The only thing that seems currently clear is that the present crisis is manifesting itself as a profound change in time, space and the materiality of the public sphere. The spreading of SARS-CoV-2 and Covid-19 is possibly the first global health and supply crisis to be made public in real-time. The information and opinions, as well as the fears they have evoked, have preceded the virus in many places, intensifying the time experience during this crisis. Furthermore, although one’s space is reduced to one's own four walls, it expands both digitally and socially: new networks are formed, those who are physically close do not enjoy primacy, old friends become suddenly close again. The physical distancing is social convergence at the same time. The usual interpersonal space of experiencing, at any rate, seems to be largely suspended. On the one hand, this space is expanding due to our communication behaviour, but also due to the global dimension of the pandemic. On the other hand, the pandemic has brought microbiological and micropolitical effects forth that fall beneath human perception thresholds.
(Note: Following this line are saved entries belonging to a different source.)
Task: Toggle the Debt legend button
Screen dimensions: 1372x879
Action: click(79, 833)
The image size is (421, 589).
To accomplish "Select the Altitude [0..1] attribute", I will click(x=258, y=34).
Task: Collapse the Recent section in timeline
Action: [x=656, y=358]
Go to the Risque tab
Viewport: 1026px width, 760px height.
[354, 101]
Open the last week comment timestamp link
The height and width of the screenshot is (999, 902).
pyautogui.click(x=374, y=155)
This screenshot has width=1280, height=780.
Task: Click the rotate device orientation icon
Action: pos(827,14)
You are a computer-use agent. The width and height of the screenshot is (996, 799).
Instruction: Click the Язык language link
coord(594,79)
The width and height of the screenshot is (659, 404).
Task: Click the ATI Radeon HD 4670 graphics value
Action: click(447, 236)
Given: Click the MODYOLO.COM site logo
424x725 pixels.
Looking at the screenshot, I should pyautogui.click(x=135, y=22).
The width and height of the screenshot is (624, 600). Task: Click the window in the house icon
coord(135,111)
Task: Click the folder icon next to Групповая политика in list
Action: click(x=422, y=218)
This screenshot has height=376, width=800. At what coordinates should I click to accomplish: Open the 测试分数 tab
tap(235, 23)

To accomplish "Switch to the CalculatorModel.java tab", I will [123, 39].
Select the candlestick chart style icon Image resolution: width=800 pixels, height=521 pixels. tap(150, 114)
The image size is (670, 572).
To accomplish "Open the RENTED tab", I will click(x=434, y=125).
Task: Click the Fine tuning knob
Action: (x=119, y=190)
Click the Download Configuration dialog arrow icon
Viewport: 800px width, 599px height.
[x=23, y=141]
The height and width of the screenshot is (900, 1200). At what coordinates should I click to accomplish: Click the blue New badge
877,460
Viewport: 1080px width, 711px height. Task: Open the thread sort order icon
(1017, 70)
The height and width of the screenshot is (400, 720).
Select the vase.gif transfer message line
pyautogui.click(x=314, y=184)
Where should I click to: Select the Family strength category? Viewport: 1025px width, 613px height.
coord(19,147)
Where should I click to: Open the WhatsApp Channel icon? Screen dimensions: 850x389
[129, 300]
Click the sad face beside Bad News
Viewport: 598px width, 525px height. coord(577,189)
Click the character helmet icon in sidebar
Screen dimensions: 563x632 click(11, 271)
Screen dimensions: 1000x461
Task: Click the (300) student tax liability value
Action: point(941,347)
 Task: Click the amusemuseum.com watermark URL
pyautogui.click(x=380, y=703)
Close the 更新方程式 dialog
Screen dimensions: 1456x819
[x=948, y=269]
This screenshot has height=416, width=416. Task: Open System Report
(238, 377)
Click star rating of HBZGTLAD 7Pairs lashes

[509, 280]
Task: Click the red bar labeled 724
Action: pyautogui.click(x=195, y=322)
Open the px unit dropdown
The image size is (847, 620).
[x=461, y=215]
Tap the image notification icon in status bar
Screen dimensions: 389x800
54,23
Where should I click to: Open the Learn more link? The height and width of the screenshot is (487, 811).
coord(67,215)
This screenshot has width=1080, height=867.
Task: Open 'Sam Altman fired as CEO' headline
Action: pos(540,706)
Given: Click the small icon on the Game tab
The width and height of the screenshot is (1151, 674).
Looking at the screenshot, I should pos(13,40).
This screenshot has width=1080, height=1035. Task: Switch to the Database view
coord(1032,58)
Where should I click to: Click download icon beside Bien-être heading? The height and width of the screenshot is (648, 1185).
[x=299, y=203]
Already in the 1990s, with regard to completely different crises, the Belgian dramaturge Marianne van Kerkhoven suggested that the relationship between the interpersonal in theatre and society/world at large should be captured in the terms minor and major dramaturgies: “We could define the minor dramaturgy as that zone, that structural circle, which lies in and around a [theatre] production. But a production comes alive through its interaction, through its audience, and through what is going on outside its own orbit. And around the production lies the theatre and around the theatre lies the city and around the city, as far as we can see, lies the whole world and even the sky and all its stars.” The decisive factor is that the spheres of minor and major dramaturgies are not separated but in exchange: “The walls that link all these circles together are made of skin, they have pores, they breathe. This is sometimes forgotten.“ These days this is something that cannot be buried in oblivion. The focus lies on the permeability of boundaries between people, institutions, societies etc., which in part justifies reasonable, often completely crazy attempts to protect them. While the disease Covid-19 takes place on a human scale and the measures taken to prevent it mainly concern the organisation of human societies, albeit on a global scale, the SARS-CoV-2 virus takes place both above and beneath human perception; only 120 to 160 nanometres in size, it can travel unnoticed between bodies and, thus, cause chains of infection that affect different species and orbit the planet. The processual linking of microscopic events into a sequence of meaningful and reality-constituting elements can be understood as a form of narration. In this way the virus writes its own story, its history at the level of major dramaturgies. Whether and how this story affects the theatre, whether and how it can be re/presented there, and which repercussions it will have on our understanding of viral processes, remains to be seen. However, it is likely that - just as with the other major crisis of our time: climate change - the usual means of minor dramaturgies will not be suitable. In anticipation of artistic means of processing the crisis in post-crisis theatre, this series of publications aims to make dramaturgical adjustments - in the medium of the text.

The collection of texts, preceded by this introduction, pursues the intention of understanding the present situation through the medium of the aesthetic in theatre. How do a virus, a pandemic disease and theatre mutually affect each other? These texts do not address the crisis directly but touch it tangentially without submitting to the information and opinion regime that comes with it. So perhaps it is basically a question of going beyond the terrifying reality of the first weeks of the crisis and attempt an aesthetic reflection and speculation on Sars-CoV-2 and Covid-19, imagining new spaces for thoughts, action and performance from the quarantine.

We are looking forward to the contributions of Bojana Kunst, Augusto Corrieri, Sandra Umathum and Maxi Wallenhorst to this series and thank them already now!